Choosing TV game shows as mode for this callousness is… interesting, to say the least. It’s a trick Doctor Who would utilize decades later. The international business reality TV show Dragons’ Den is based in the cruelty of venture capitalists exploiting younger entrepreneurs and mocking them on television. Game shows treat their contestants as disposable: you either survive the competition and win lots of money, or settle into obscurity. It’s a scale model of capitalism, deeming a single individual worthy of moderate glory while leaving an entire group to languish in poverty, debt, and shame. Jeux San Frontières applies this model to entire countries, placing different kinds of nationalism against each other (amusingly, Germany was the most frequent winner, with six finale victories). It’s like imperialism, but without victims.

Gabriel consciously invokes the programme by using different titles for it, including the show’s English name (“it’s a knockout!”). The second verse of the song is more nationally oriented than the first, pulling out iconographies of countries and individuals for its games (“Andre has a red flag/Chiang Ching’s is blue/they all have hills to fly them on/except for Lin Tai Yu,” invoking André Malraux, Chiang Kai-shek, and a character from 19th century Chinese literature). Leaning hard into the metaphor, Gabriel focuses less on individual conflicts than a global mass of warfare, creating a single ugly tournament of bloodshed. Violence stops being a personal affair of bodies being blown away and more a big TV event — what was it Jean Baudrillard said about the Gulf War never taking place? Peter Gabriel got there first.

The delightfully trippy video helmed by Ashes to Ashes director David Mallet (but later updated by York Tillyer for a Gabriel DVD), has a pleasurably ham-fisted mix of complementary images, placing Gabriel in front of a wall of TVs all showing his face and intercutting with footage of war crimes, atomic bombs, and malicious carnival attractions depicting malignant little Americas. Gabriel doesn’t only know how to record this song: he gets how it should look (granted, the video has been re-edited many times to reach its current state).

The track is, typically for Gabriel, an astonishing production too. Listening to the various synth parts of the song and picking them apart would justify several listens.
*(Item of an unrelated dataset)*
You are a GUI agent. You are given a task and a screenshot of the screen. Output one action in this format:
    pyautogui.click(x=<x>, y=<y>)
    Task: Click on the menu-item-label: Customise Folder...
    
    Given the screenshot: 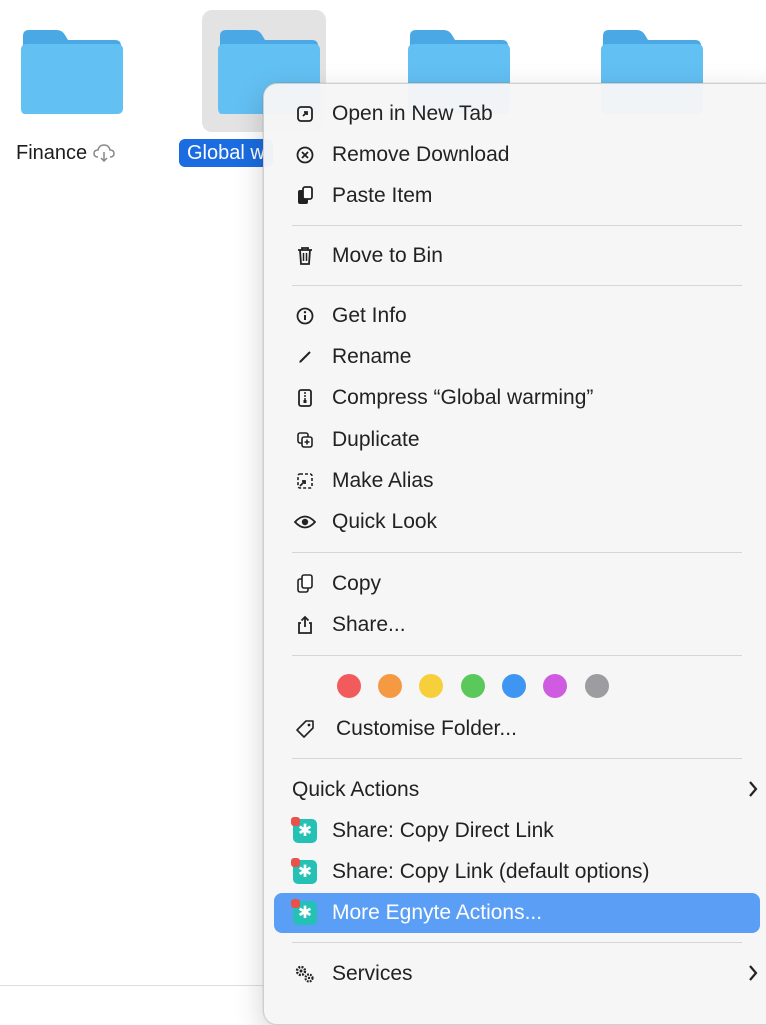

Every player nails their portion of the song: David Rhodes’ guitar is a superbly textured lead instrument, the cymbal-free percussion of Jerry Marotta is the heart of the record, and the upbeat whistling of Steve Lillywhite and engineer Hugh Padgham sometimes makes me pretend I can whistle. If you can find isolated tracks of different musical parts, you’ll have a fun afternoon binge-listening to them.

“Games Without Frontiers” shines under extensive study. Little music from 1980 holds up as well as this: transcribing the present of the early 80s led to astonishing writing of the future. Even if you hadn’t heard the song before, if “Games Without Frontiers” popped up on the radio you might just look up and ponder what weird future it came from. This is the sort of thing Kate Bush contributed to in 1980: intelligent and apocalyptic pop music. Don’t let artists decide your future: they’re often right.

Probably recorded at Bath and Townhouse (London) largely in spring-summer of 1979, but according to Gaffaweb’s chronology of Kate Bush’s career, Bush cut her guest vocal in early 1980. Regularly performed live by Gabriel. Personnel: Peter Gabriel — vocals, synthesizer, synth bass, whistles. David Rhodes — guitar. Jerry Motta — drums, percussion. Larry Fast — synthesizer, synth bass. Kate Bush — backing vocals. Steve Lillywhite — production, whistles. Hugh Padgham — whistles. Hugh Padgham — engineering.